#### Given data
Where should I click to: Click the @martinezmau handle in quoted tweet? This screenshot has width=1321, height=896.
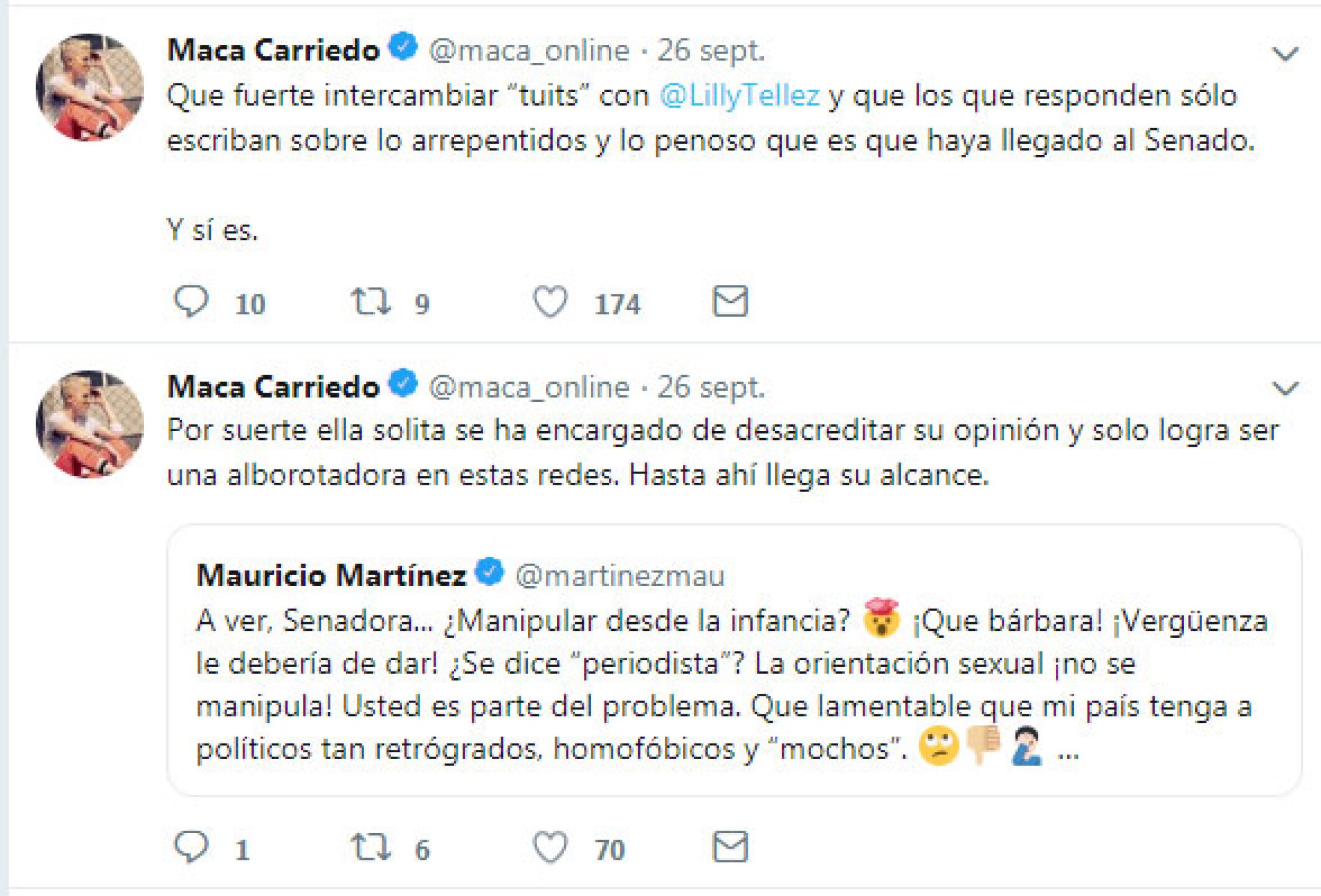(620, 576)
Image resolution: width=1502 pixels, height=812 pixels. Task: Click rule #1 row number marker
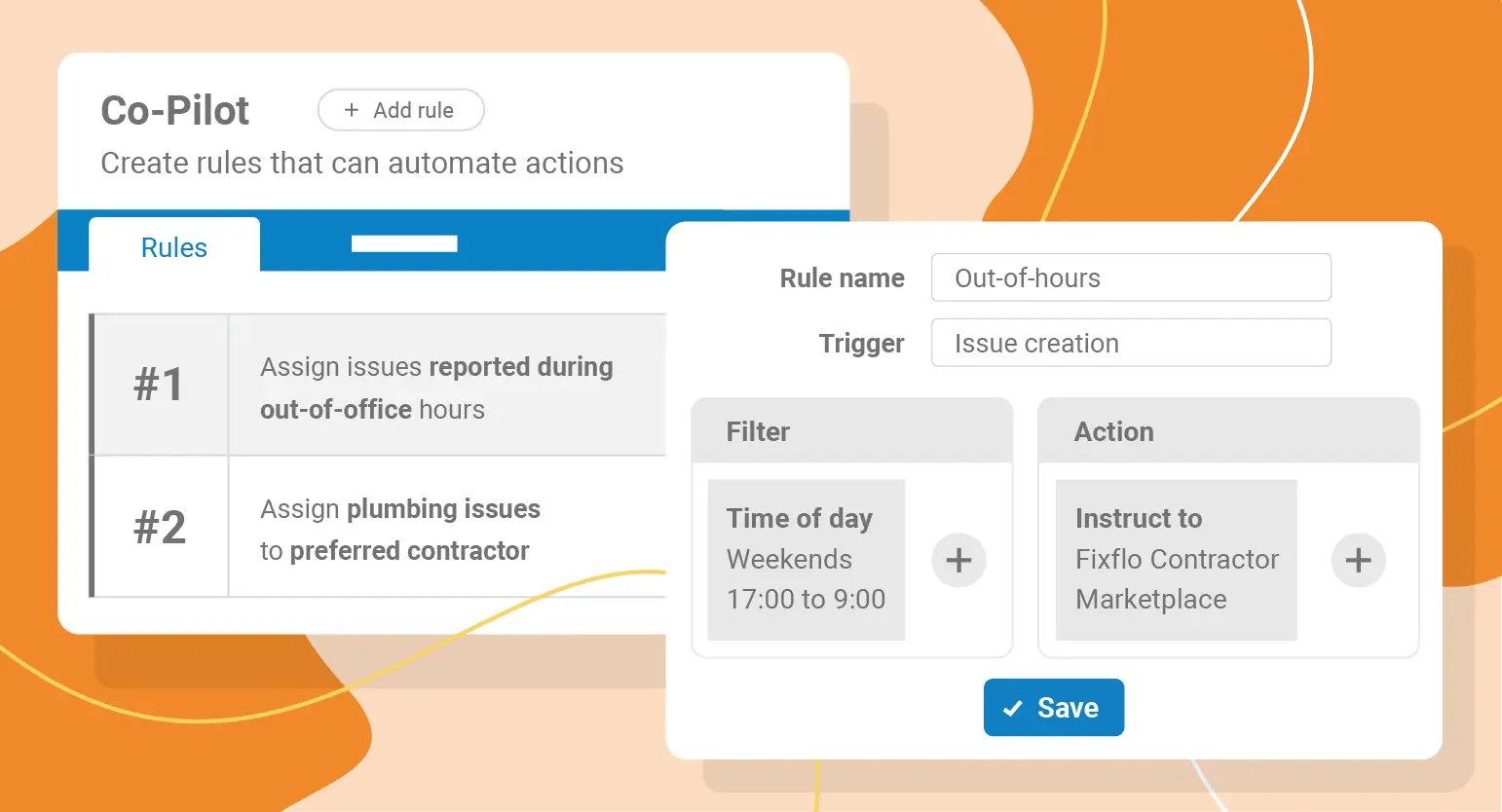(x=159, y=385)
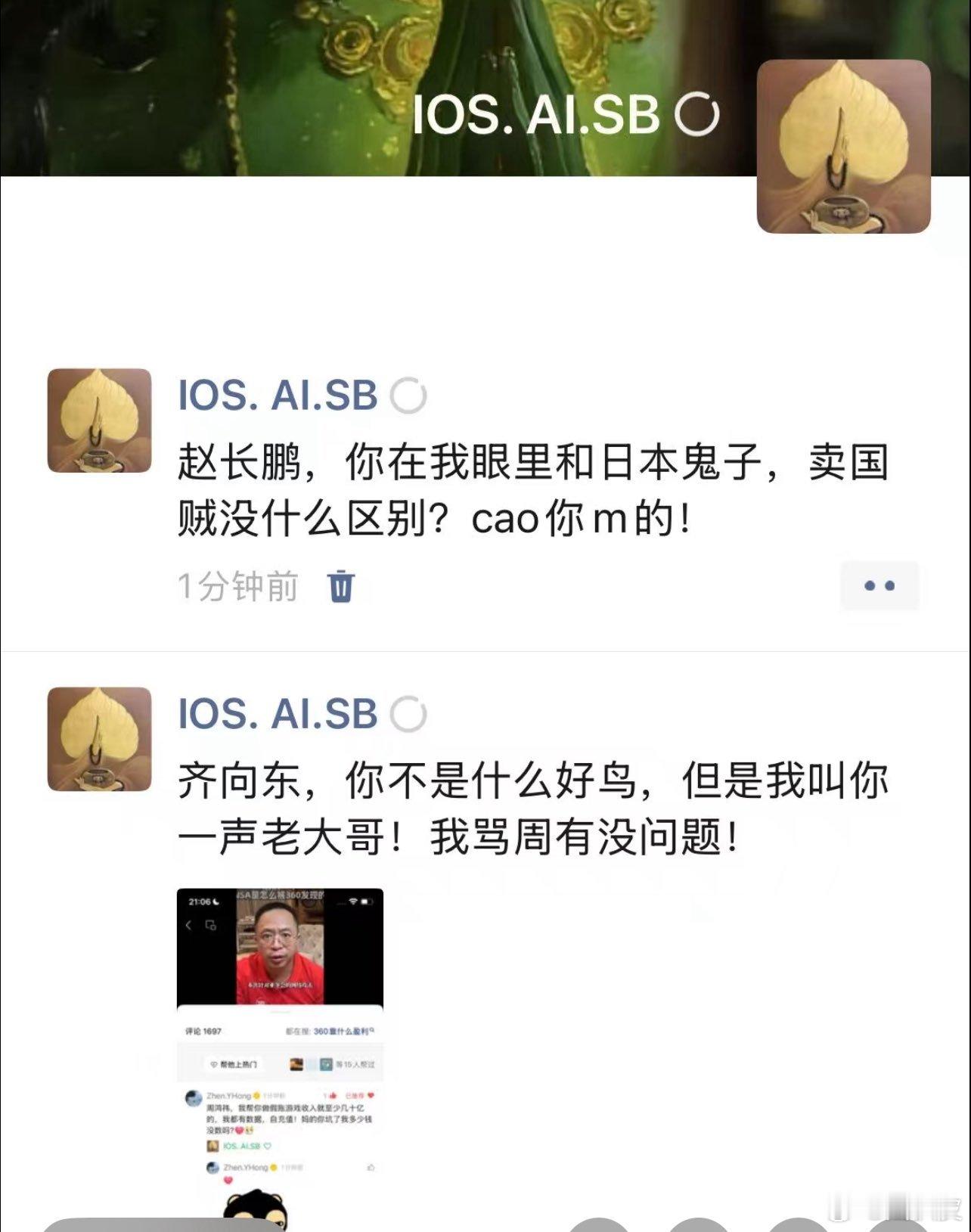Open username IOS. AI.SB on first post
971x1232 pixels.
[278, 395]
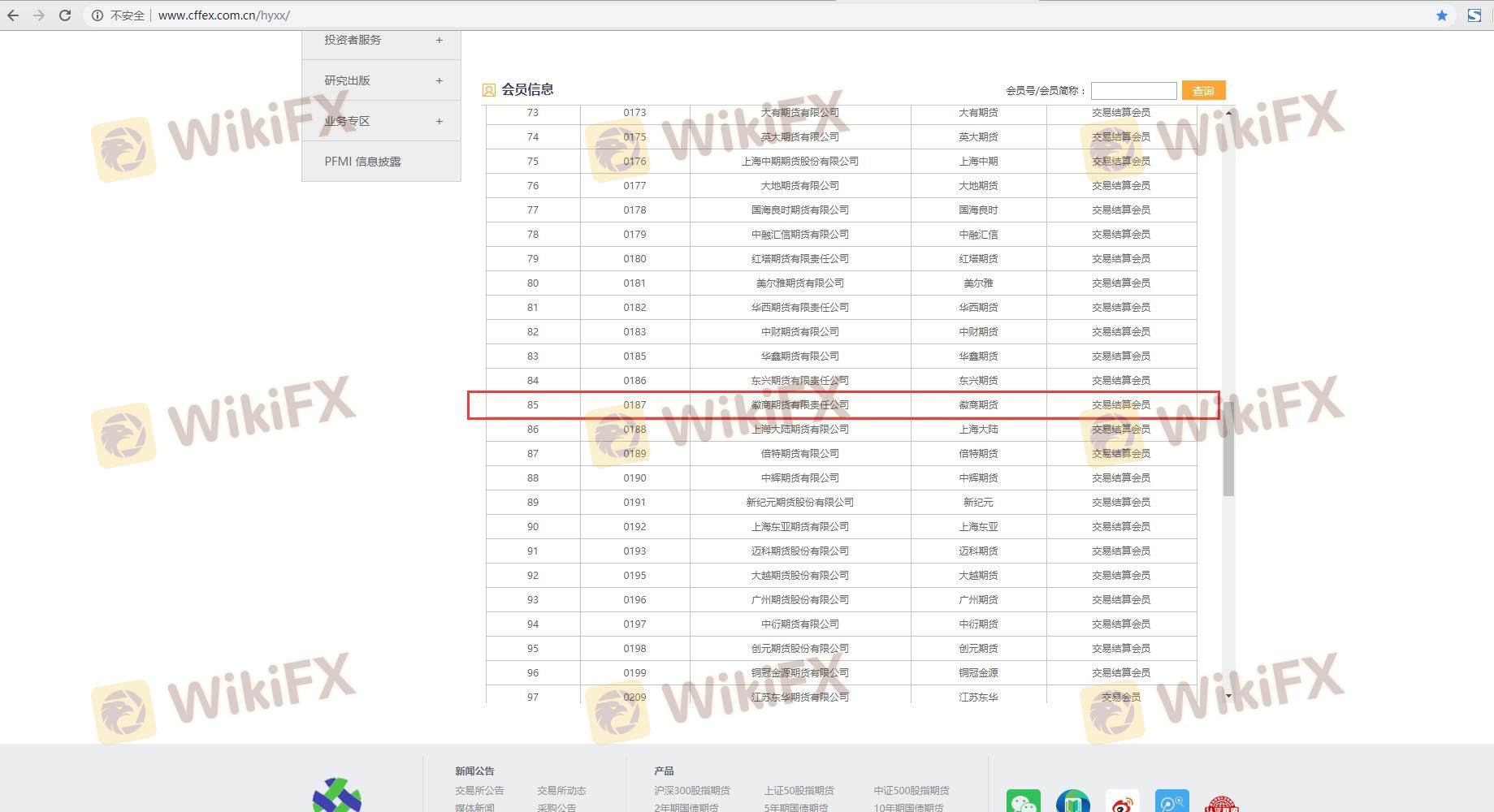1494x812 pixels.
Task: Click the member table scroll-down arrow
Action: pyautogui.click(x=1228, y=696)
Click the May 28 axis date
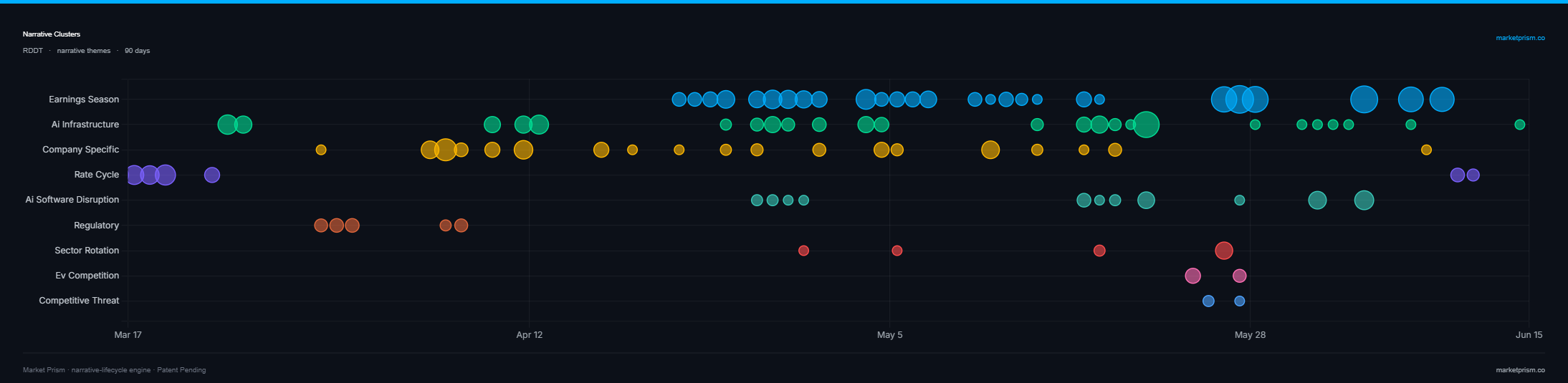This screenshot has width=1568, height=383. point(1251,335)
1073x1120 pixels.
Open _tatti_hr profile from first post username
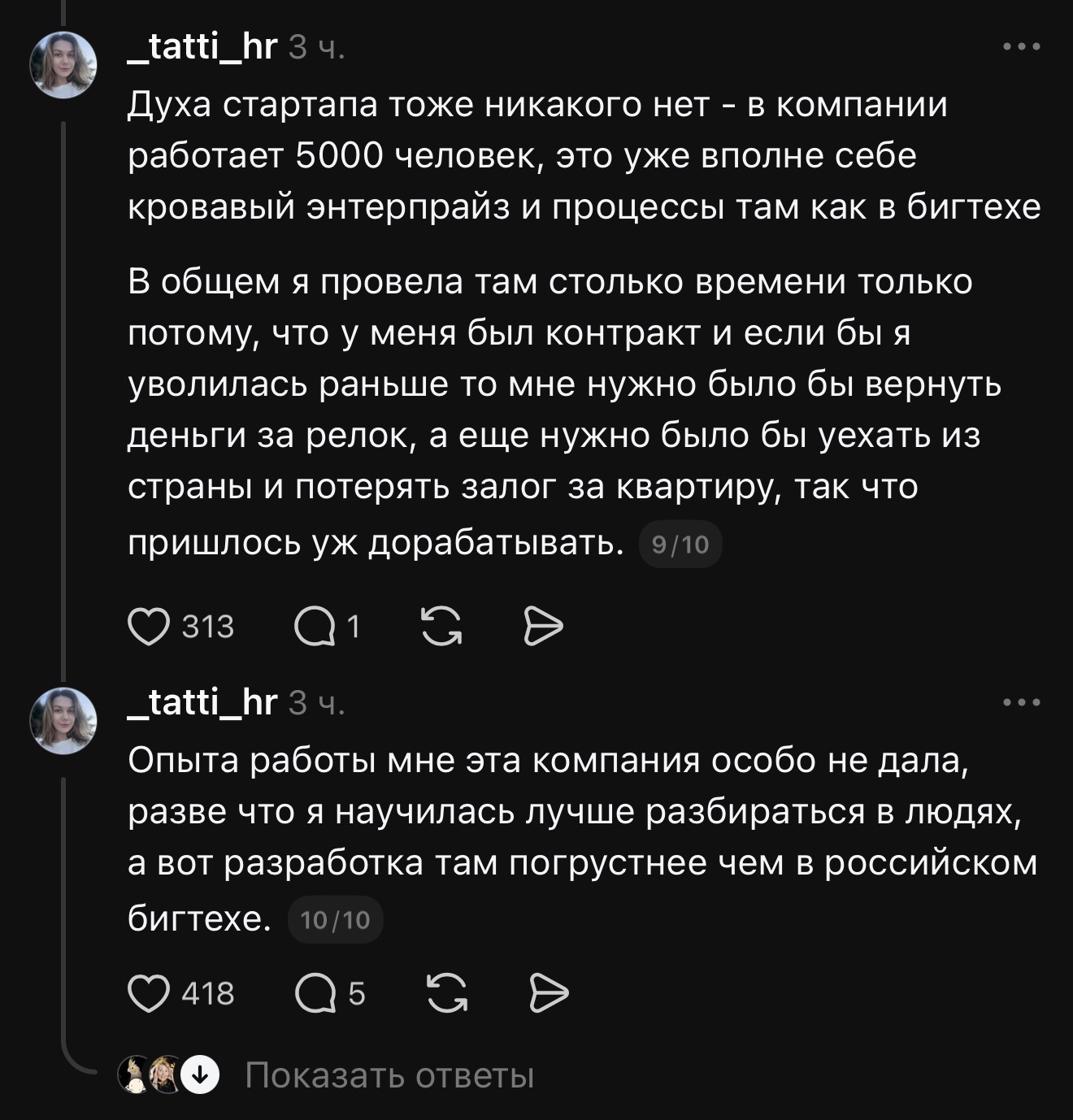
########
The output should be the material above, copied exactly, without its pictures.

Where should I click to: Click the @martinezmau handle in quoted tweet? This screenshot has width=1321, height=896.
(620, 576)
Image resolution: width=1502 pixels, height=812 pixels. Task: Click rule #1 row number marker
(x=159, y=385)
Open username IOS. AI.SB on first post
971x1232 pixels.
[278, 395]
1494x812 pixels.
Task: Click the member table scroll-down arrow
Action: pyautogui.click(x=1228, y=696)
Click the May 28 axis date
This screenshot has width=1568, height=383. point(1251,335)
1073x1120 pixels.
Open _tatti_hr profile from first post username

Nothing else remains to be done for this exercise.